## Written task
According to the blog post about the new Cherokee history play, at which theater will the play be performed?

## Selection

--*--

Osiyo Oginalii!

Osiyo oginalii! Tsilugi - welcome, my friends and relations and all those of like-hearts and minds! Please take the time that you need to read my posts thoughtfully and then share your own thoughts about what you have read here. We are all in this together and we need each other as we move into an uncertain future. In the effort to communicate this with as many as possible, please see in the list of Elk Whistle Links below that I have four Facebook pages, a LinkedIn page, a YouTube channel, NuMuBu and ReverbNation music sites, and I'm on Twitter and Google+. There are important messages that we all need to share with each other. I hope you'll join me - dodanagohuhi...... dohiyi!

Tuesday, January 10, 2012

NEW CHEROKEE HISTORY PLAY! (and I'm in it!)

Written and produced by Art Shulman, NOT ONE MORE FOOT OF LAND!  will be performed at the Secret Rose Theater in the Los Angeles area. Kristina Lloyd is the Director, an award winning stage and film director. The play opens in February, and we'd love you to be a part of it.

--*--

## Raw data
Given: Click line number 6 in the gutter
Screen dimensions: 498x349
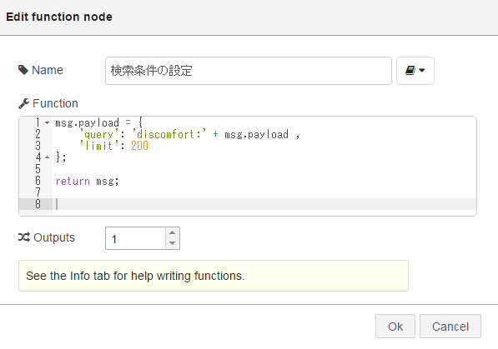Looking at the screenshot, I should click(38, 181).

--*--

## Solution to the exercise
The Secret Rose Theater in the Los Angeles area.